Input for this task »
-- START --

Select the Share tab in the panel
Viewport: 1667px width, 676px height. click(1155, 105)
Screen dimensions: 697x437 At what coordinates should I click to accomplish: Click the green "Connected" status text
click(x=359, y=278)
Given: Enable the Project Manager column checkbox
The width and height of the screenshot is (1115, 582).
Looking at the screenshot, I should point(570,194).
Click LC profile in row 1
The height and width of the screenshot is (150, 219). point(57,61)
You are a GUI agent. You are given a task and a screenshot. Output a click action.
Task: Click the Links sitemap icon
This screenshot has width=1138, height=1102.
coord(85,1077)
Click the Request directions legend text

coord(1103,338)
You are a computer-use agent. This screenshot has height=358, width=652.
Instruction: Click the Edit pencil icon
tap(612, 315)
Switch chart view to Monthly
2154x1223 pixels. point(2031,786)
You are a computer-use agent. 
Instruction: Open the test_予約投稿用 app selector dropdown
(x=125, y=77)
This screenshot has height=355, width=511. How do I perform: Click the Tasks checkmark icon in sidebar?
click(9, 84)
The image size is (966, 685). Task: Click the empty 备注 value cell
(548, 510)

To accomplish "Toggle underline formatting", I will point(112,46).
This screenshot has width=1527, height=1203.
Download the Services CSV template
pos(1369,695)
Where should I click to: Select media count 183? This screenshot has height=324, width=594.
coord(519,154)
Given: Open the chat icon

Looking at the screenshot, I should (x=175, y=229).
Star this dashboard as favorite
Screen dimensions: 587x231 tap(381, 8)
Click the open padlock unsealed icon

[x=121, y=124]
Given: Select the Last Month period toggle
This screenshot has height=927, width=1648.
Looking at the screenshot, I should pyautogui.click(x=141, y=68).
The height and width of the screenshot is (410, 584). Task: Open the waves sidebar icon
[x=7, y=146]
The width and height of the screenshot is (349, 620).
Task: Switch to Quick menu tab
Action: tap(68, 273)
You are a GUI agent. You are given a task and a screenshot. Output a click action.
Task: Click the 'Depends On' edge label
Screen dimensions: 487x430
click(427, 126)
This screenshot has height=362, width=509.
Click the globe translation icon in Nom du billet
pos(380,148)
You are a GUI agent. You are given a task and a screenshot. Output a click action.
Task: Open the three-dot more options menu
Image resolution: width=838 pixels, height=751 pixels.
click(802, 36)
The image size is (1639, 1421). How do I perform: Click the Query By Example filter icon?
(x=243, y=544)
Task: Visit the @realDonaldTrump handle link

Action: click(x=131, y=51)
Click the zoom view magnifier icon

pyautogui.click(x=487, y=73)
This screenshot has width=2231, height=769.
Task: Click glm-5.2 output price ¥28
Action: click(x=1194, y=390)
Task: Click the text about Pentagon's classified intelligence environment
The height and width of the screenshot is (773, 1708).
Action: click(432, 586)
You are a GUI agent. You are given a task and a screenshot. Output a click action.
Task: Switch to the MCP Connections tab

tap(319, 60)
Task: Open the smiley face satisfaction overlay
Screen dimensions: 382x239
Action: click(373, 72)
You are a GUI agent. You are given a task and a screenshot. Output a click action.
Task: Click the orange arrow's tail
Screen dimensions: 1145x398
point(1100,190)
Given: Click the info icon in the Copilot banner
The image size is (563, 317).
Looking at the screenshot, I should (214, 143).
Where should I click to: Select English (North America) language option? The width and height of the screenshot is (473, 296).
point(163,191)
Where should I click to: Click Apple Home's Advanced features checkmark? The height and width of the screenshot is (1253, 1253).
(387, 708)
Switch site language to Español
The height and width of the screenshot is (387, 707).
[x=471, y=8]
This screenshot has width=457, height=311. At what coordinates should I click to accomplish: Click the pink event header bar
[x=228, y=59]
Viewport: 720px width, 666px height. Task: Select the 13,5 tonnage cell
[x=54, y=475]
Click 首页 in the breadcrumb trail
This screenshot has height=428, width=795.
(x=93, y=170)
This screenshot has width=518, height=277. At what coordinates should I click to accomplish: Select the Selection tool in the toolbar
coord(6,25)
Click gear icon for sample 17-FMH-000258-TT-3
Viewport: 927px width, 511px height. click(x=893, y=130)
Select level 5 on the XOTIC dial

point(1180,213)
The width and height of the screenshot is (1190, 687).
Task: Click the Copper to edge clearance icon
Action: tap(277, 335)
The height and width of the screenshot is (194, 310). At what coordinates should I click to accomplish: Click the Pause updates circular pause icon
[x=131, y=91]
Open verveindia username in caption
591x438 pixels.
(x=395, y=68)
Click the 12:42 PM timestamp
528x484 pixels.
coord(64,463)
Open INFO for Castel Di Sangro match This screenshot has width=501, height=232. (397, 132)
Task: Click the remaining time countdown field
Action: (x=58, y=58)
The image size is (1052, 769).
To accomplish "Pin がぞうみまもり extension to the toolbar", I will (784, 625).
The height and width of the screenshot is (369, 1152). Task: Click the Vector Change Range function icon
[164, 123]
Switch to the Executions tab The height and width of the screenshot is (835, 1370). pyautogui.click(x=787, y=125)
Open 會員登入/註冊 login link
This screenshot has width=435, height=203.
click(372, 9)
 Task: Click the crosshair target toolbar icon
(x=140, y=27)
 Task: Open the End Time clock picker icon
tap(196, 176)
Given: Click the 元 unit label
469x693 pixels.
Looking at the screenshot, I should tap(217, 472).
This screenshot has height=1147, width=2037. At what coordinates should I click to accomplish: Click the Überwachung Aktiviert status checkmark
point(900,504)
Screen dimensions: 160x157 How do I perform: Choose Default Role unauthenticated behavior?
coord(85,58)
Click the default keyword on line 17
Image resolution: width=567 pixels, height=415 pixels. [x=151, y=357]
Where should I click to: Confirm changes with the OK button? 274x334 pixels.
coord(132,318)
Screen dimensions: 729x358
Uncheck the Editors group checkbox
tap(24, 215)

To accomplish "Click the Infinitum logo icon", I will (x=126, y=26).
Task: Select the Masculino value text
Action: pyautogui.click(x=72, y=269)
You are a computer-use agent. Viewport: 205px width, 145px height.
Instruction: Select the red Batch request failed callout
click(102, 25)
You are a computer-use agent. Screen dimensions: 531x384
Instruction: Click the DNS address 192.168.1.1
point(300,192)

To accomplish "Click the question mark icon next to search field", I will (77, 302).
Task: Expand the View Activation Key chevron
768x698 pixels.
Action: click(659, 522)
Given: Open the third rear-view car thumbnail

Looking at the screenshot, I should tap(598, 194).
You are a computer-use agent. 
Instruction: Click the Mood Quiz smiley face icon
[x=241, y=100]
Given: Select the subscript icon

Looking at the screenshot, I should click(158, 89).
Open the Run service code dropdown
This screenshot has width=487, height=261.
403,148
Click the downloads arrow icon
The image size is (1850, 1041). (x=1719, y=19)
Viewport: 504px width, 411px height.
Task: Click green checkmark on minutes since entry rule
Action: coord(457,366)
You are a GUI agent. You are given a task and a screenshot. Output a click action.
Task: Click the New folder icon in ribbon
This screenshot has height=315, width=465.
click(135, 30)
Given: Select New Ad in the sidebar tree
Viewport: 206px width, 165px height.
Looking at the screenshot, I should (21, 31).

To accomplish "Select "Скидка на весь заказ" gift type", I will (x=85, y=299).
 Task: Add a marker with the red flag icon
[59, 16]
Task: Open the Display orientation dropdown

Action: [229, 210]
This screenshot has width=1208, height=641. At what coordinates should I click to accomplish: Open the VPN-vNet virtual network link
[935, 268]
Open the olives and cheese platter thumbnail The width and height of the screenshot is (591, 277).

-- END --

Brief »
Write out the items above exactly as they appear, starting at the line that contains "Click the downloads arrow icon" and ending at the line that contains "Action: [229, 210]", with both of those lines included.

Solution to this problem »
Click the downloads arrow icon
The image size is (1850, 1041). (x=1719, y=19)
Viewport: 504px width, 411px height.
Task: Click green checkmark on minutes since entry rule
Action: coord(457,366)
You are a GUI agent. You are given a task and a screenshot. Output a click action.
Task: Click the New folder icon in ribbon
This screenshot has height=315, width=465.
click(135, 30)
Given: Select New Ad in the sidebar tree
Viewport: 206px width, 165px height.
Looking at the screenshot, I should (21, 31).

To accomplish "Select "Скидка на весь заказ" gift type", I will (x=85, y=299).
 Task: Add a marker with the red flag icon
[59, 16]
Task: Open the Display orientation dropdown

Action: [229, 210]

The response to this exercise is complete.